Teachers are returning to public school classrooms across Sampson County this week, with students to follow a week later, on Aug. 26.
Actually educators have been in and out of their respective schools for several weeks now, some working to create vibrant rooms and develop innovative lessons, others to attend workshops and training exercises, all in preparation for the best school year they can possible offer to students .
It is our hope, as this new school year moves into full swing, that the community, whether parents or not, offer their full support to educators and the plans they have to move our children forward, both academically and socially.
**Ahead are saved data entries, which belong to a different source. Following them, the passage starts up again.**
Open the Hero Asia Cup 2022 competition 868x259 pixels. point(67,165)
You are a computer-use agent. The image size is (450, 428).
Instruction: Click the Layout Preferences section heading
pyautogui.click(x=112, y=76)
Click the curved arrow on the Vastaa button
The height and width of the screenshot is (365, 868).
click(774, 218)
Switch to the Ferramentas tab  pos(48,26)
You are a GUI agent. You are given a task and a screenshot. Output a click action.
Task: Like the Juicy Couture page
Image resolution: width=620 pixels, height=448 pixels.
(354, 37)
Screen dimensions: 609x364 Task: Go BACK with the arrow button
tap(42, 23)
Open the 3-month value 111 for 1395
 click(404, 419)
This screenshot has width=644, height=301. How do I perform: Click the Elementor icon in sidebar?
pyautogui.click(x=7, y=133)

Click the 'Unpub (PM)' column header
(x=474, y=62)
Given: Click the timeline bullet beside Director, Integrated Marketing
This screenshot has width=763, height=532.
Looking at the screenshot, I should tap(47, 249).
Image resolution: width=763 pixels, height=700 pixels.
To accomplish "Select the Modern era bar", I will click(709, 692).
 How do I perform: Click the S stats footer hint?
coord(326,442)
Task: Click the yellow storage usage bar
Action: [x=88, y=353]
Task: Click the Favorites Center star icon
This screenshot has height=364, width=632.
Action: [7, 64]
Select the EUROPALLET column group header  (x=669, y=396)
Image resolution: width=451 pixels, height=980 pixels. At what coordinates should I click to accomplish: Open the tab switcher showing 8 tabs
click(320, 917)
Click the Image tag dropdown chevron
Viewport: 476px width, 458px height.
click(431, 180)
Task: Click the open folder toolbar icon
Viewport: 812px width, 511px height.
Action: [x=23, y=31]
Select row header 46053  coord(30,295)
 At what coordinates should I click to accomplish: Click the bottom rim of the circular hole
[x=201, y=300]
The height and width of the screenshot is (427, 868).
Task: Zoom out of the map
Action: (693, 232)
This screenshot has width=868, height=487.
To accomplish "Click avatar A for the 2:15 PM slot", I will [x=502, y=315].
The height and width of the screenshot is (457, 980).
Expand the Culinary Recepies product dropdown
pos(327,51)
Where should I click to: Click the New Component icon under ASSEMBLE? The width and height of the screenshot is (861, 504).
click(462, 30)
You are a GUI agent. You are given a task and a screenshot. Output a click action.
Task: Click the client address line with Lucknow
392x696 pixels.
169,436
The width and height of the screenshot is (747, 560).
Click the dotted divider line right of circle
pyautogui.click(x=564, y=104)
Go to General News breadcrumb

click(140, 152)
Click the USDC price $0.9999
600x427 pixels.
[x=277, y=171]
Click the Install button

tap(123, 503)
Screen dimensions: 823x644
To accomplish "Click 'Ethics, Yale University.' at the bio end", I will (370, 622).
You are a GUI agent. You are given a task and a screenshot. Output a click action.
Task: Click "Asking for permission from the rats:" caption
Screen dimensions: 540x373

Unlike state lawmakers, who’ve shown little or no respect for the jobs teachers do in this year’s state budget, the community can rally behind them. While we cannot do much about their salaries, we can give them the support they need to accomplish their all-important jobs — educating this community’s children.
Many in the community do that already, but there are some who don’t. Unlike a decade or two ago, when a teacher’s assessment of a student gave parents’ pause, today you tend to see parents siding with students first, listening last, no matter the circumstance.
Too often parents take the approach that their child can do no wrong, that the teacher is out to get their youngster for some uncertain reason and is surely wrong in their assessment of a child’s problem. There’s little doubt that their youngster, though perhaps a petulant child at home, is a little angel in the halls of academia.
And it leaves teachers in a position they cannot escape, in a battle they often cannot win. And if teachers can’t communicate with parents willing to listen, even if it’s something they don’t want to hear, then the ultimate loser becomes the child.
Teachers don’t always get the respect they deserve in today’s society, nor the support that surely must come in order for students to achieve the successes we all want and expect.
Teachers, too, have fallen into a tug-of-war position between parents and children, and parents, oftentimes consumed with guilt for their own inattentiveness toward their children, feel the need to side with them against the big, bad educator.
What parents need to understand is that position doesn’t help their child in any way, certainly not in the educational realm. And it teaches them only that it’s OK to point a finger of blame at someone else, even if they should be accepting the responsibility for their action.
What’s more it sends the wrong message to teachers.
The message needs to be one of support.
This year, we hope that’s the message teachers receive.
We are fortunate in Sampson County to have educators who genuinely care about those in their classrooms. They are men and women who want to see each child, each middle-schooler and each teenager succeed, and they want to be a part of leading them to that success.
We should allow them to do just that, and we should applaud their efforts, back them up in their quest and teach our children to be respectful of the men and women who truly are in it for them.